The unit aims to give a broadened experience of the range and variety within Renaissance literature and its comparable textual cultures, as well as providing an insight into the current shape of Renaissance studies as a discipline. Students will learn to read literary texts historically, developing a strong sense of the ways in which literature works within its broader contexts. They will also learn to write critically about literary texts, and to develop their skills in in close and interdisciplinary textual analysis.

Intended Learning Outcomes

By the end of this unit, students should have:

1. A greater appreciation of the range and variety within Renaissance literature.

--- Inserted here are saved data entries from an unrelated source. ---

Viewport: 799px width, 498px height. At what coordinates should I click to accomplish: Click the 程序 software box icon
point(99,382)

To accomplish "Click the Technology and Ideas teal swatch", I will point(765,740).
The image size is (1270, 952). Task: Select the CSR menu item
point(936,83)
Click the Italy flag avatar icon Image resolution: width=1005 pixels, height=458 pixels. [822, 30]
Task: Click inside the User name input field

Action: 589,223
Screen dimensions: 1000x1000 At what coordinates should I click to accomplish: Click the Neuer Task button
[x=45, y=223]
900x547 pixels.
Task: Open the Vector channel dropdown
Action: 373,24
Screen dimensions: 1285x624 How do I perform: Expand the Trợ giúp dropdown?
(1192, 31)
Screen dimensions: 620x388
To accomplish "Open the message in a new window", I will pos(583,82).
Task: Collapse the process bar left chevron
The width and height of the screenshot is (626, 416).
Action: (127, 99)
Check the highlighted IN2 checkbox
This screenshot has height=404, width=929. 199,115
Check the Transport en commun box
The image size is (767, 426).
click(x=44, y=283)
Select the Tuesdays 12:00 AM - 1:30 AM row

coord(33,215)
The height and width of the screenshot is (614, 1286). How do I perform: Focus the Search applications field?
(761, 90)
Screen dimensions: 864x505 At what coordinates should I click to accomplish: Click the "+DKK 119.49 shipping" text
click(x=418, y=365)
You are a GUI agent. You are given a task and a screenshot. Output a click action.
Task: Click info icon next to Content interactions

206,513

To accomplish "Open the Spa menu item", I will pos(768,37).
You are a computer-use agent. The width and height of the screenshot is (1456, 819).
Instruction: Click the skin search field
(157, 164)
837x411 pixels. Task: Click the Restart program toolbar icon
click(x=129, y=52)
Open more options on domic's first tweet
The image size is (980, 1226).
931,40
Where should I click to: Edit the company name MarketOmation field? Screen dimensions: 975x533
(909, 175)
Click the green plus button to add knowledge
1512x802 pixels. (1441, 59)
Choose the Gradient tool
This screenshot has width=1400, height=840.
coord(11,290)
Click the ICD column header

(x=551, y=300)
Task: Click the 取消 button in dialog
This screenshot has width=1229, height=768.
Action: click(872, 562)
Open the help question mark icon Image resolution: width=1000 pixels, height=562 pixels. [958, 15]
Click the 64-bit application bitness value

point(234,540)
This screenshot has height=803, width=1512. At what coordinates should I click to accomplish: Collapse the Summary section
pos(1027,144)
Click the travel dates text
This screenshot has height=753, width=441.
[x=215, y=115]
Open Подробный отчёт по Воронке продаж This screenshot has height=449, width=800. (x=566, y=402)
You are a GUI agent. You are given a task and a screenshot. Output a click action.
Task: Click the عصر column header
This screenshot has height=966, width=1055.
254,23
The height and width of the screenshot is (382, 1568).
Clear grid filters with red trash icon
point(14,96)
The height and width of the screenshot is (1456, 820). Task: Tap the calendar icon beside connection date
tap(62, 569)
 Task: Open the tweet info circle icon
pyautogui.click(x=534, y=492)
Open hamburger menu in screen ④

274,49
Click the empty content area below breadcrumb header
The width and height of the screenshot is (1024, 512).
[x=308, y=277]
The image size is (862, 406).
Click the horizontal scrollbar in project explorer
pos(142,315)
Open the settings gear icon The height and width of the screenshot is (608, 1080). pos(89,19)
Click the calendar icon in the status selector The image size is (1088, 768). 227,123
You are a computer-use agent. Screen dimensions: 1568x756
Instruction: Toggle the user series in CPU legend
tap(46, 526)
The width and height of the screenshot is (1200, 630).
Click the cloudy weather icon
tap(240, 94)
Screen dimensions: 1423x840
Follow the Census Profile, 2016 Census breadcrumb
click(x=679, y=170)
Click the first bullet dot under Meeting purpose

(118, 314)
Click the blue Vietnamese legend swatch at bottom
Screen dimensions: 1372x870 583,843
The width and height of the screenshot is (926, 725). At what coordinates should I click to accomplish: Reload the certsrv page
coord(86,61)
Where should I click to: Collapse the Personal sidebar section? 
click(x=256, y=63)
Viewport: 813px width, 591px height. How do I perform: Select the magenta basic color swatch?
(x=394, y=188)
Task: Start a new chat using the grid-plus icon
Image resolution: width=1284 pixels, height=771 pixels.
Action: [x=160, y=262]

2. An advanced understanding of the key literary, historical and cultural developments of the early modern period.

3. A strong grasp of the ways in which Renaissance texts can be understood in relation to their wider historical and social contexts.

4. A sense of the current shape of Renaissance studies and some of the recent preoccupations of the field.

5. An ability to write critically about literary texts, and a familiarity with methodologies for reading literary texts historically.

6. A development of existing skills in research, analysis and independent thinking.

Teaching Information

8 x 2-hour seminar, 1 reading week, 11 Consultation Hours

Assessment Information

1 essay of 4,000 words which would assess the standards reached of the abilities and knowledge listed in learning objectives 1-5. Each student will also be required to give a 1000-word presentation in class.

Reading and References

The Norton Anthology of English Literature, Vol. B: The Sixteenth Century and the Early Seventeenth Century, ed. Stephen Greenblatt (New York and London: W.W. Norton, 2012)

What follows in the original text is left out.